CTU researchers revealed that Gold Winter names and shames victims but does not use a centralised leak site to expose stolen data. Instead, Tor-based Hades websites appear to be customised for each victim and each website includes a victim-specific Tox chat ID for communications.
The use of Tox instant messaging for communications is a technique CTU researchers have not observed with other ransomware families.
The group is also known to copy ransom notes from other high-profile families such as REvil and Conti, adding unique victim identifiers and replacing websites with contact email addresses. “Gold Winter may use look-alike ransom notes to confuse researchers or perhaps to pay homage to admired ransomware families,” researchers wrote.
Furthermore, Gold Winter replaces randomly generated five-character strings for the victim ID and encrypted file extension with words -- e.g., “cypherpunk”. “Based on the definition of this term, perhaps the threat actors view their ransomware activity as a way to prompt organisations to improve their security,” researchers added.
This is in addition to using two distinct initial access vectors: SocGholish malware disguised as a fake Chrome update and single-factor authentication VPN access and deleting volume shadow copies using the “vssadmin.exe Delete Shadows/All/Quiet” command but uses a distinctive self-delete command with an unusual inclusion of a “wait for” command.

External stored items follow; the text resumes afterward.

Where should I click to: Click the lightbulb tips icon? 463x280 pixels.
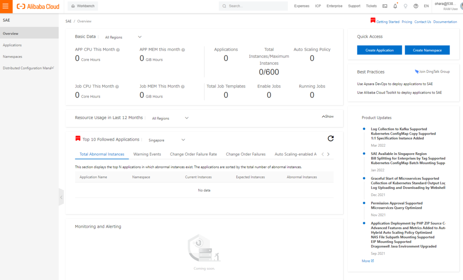coord(406,6)

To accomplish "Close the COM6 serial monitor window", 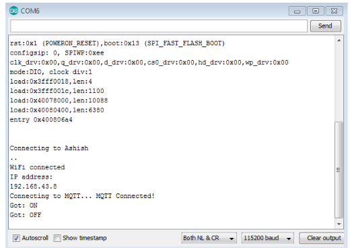I will click(334, 11).
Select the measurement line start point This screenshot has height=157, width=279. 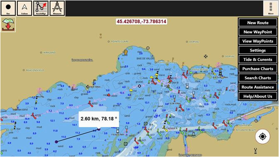(x=56, y=142)
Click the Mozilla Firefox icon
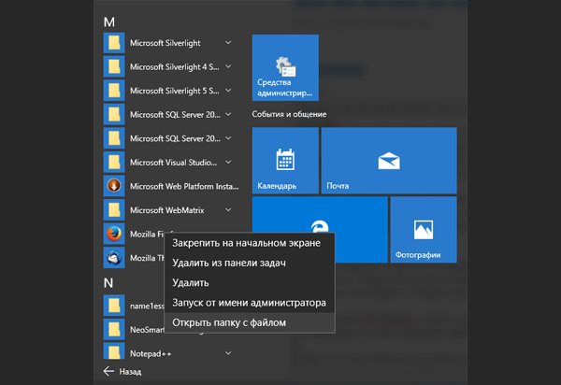Viewport: 561px width, 385px height. pos(114,234)
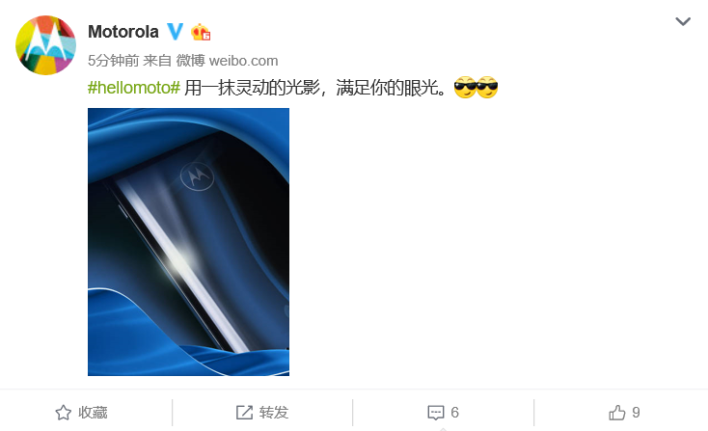Click the star favorite icon
The height and width of the screenshot is (431, 708).
[x=64, y=413]
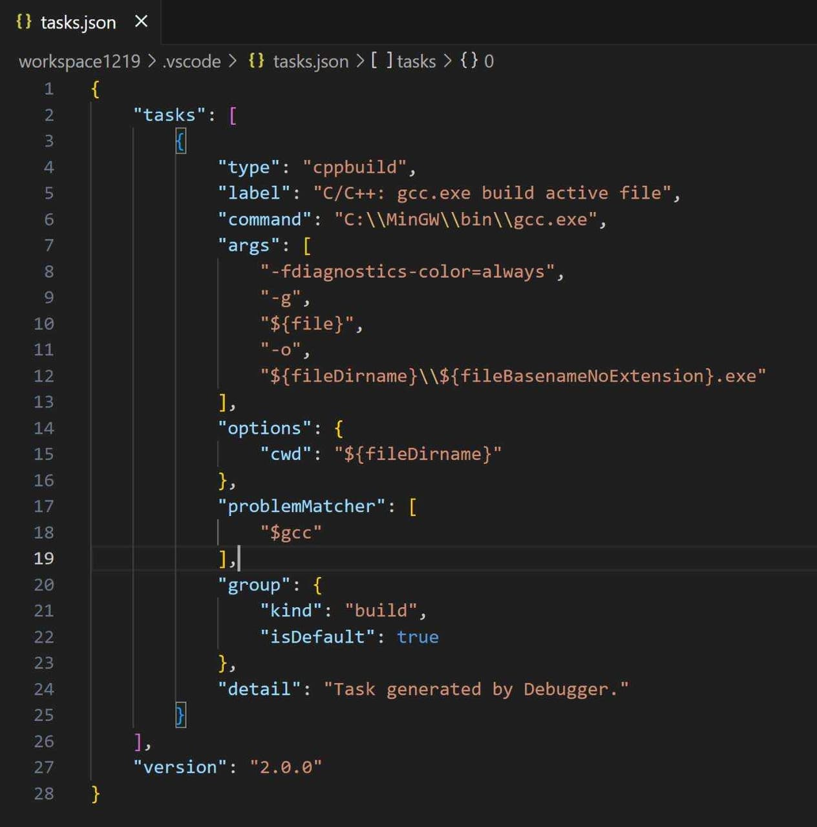Select the tasks.json editor tab title
The width and height of the screenshot is (817, 827).
(78, 23)
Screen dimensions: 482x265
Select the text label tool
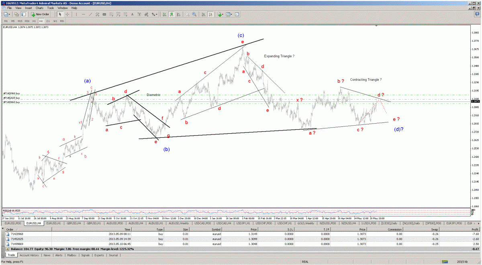[132, 14]
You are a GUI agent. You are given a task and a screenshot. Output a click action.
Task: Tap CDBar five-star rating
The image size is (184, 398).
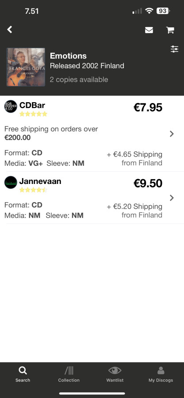pyautogui.click(x=33, y=114)
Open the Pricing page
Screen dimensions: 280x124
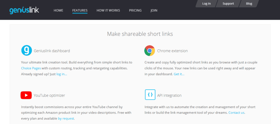coord(135,10)
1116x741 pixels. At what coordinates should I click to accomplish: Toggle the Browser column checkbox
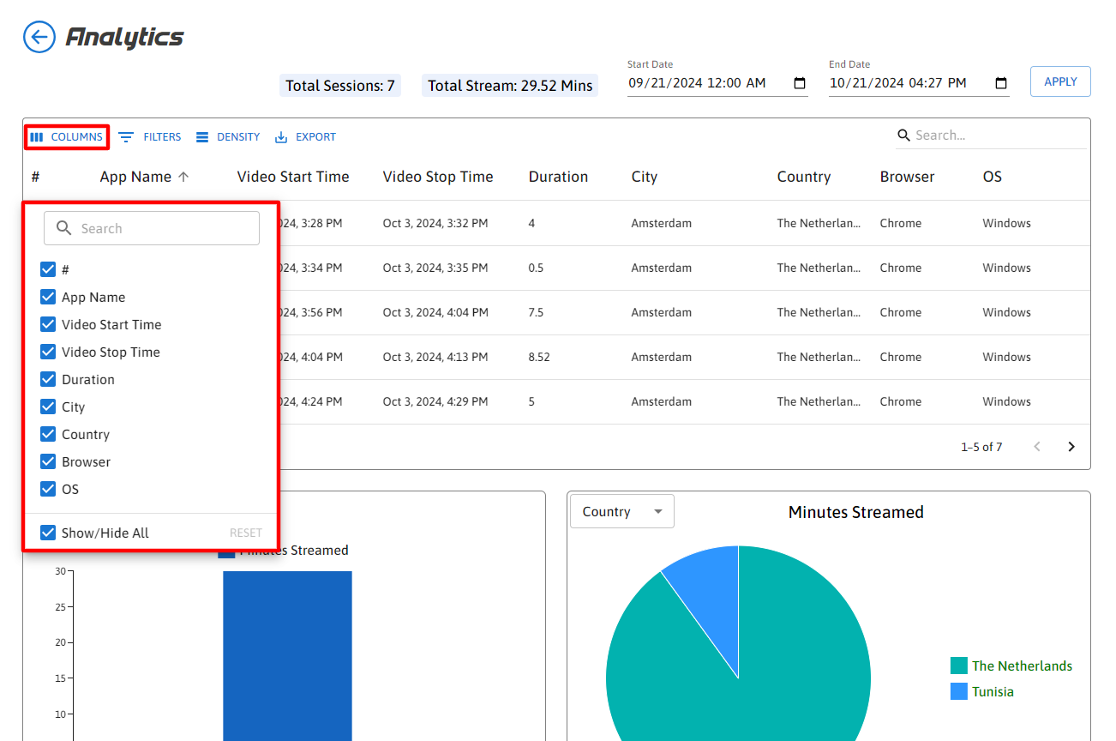[48, 461]
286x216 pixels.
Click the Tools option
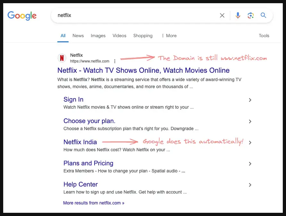(264, 36)
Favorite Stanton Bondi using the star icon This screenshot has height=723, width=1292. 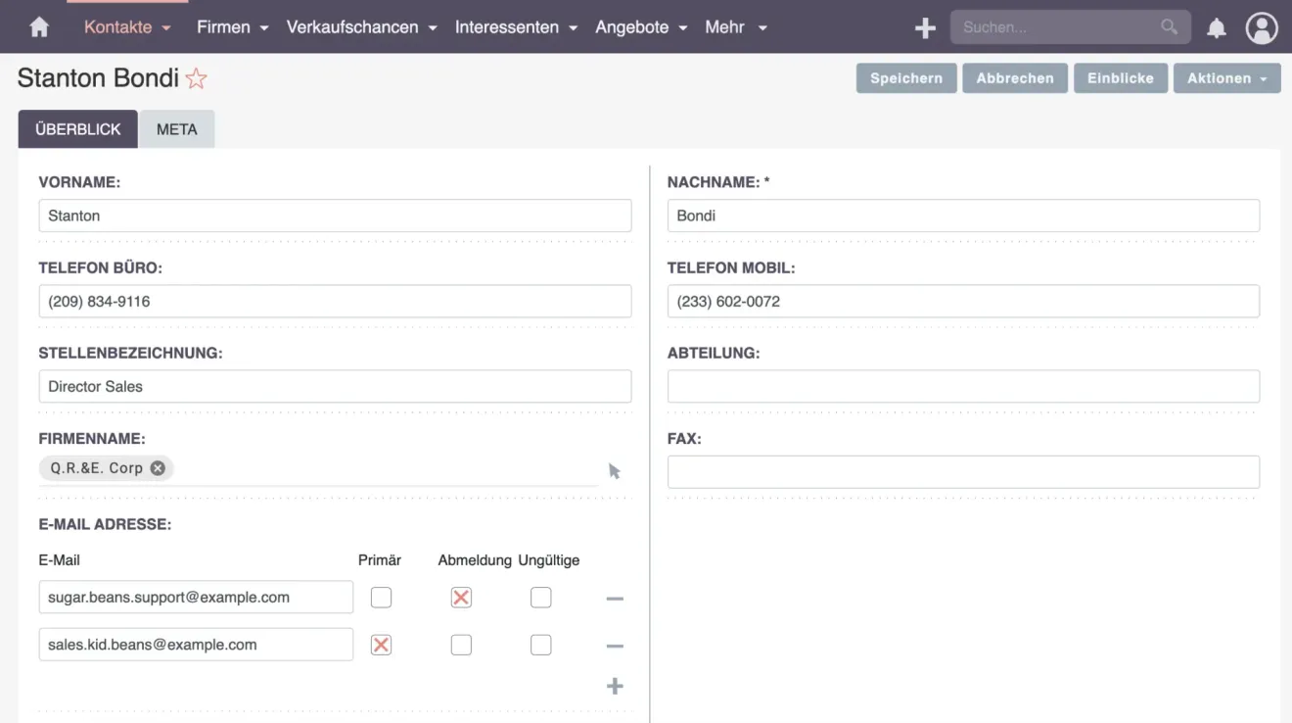coord(196,78)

Golden Winter likely a private ransomware group, not RaaS
Speaking to CSO, Marcelle Lee, senior security researcher, CTU-CIC at Secureworks, says, “Typically, when we see a variety of playbooks used around a particular ransomware, it points to the ransomware being delivered as ransomware-as-a-service (RaaS) with different pockets of threat actors using their own methods. We do not, however, think that is the case with Hades.” It is most likely that Gold Winter operates as a private ransomware group, she adds.
It is also possible that Gold Winter has been organised by another threat group to throw law enforcement and researchers off their trail, Lee continues.
“In that case, the threat actors may be intentionally trying to find ways to appear different. Alternatively, and most likely, the techniques could simply reflect an evolution in the threat group playbook, using new tactics and capabilities.”
Lee advises using common ransomware defence and mitigation strategies for Hades: Implement an endpoint detection and response solution, multi-factor authentication on internet-facing devices and for user applications, and effective asset management. She also recommends effective patch management, subscription to curated threat intelligence to drive awareness of emerging threats, and having a tested incident plan and team in place.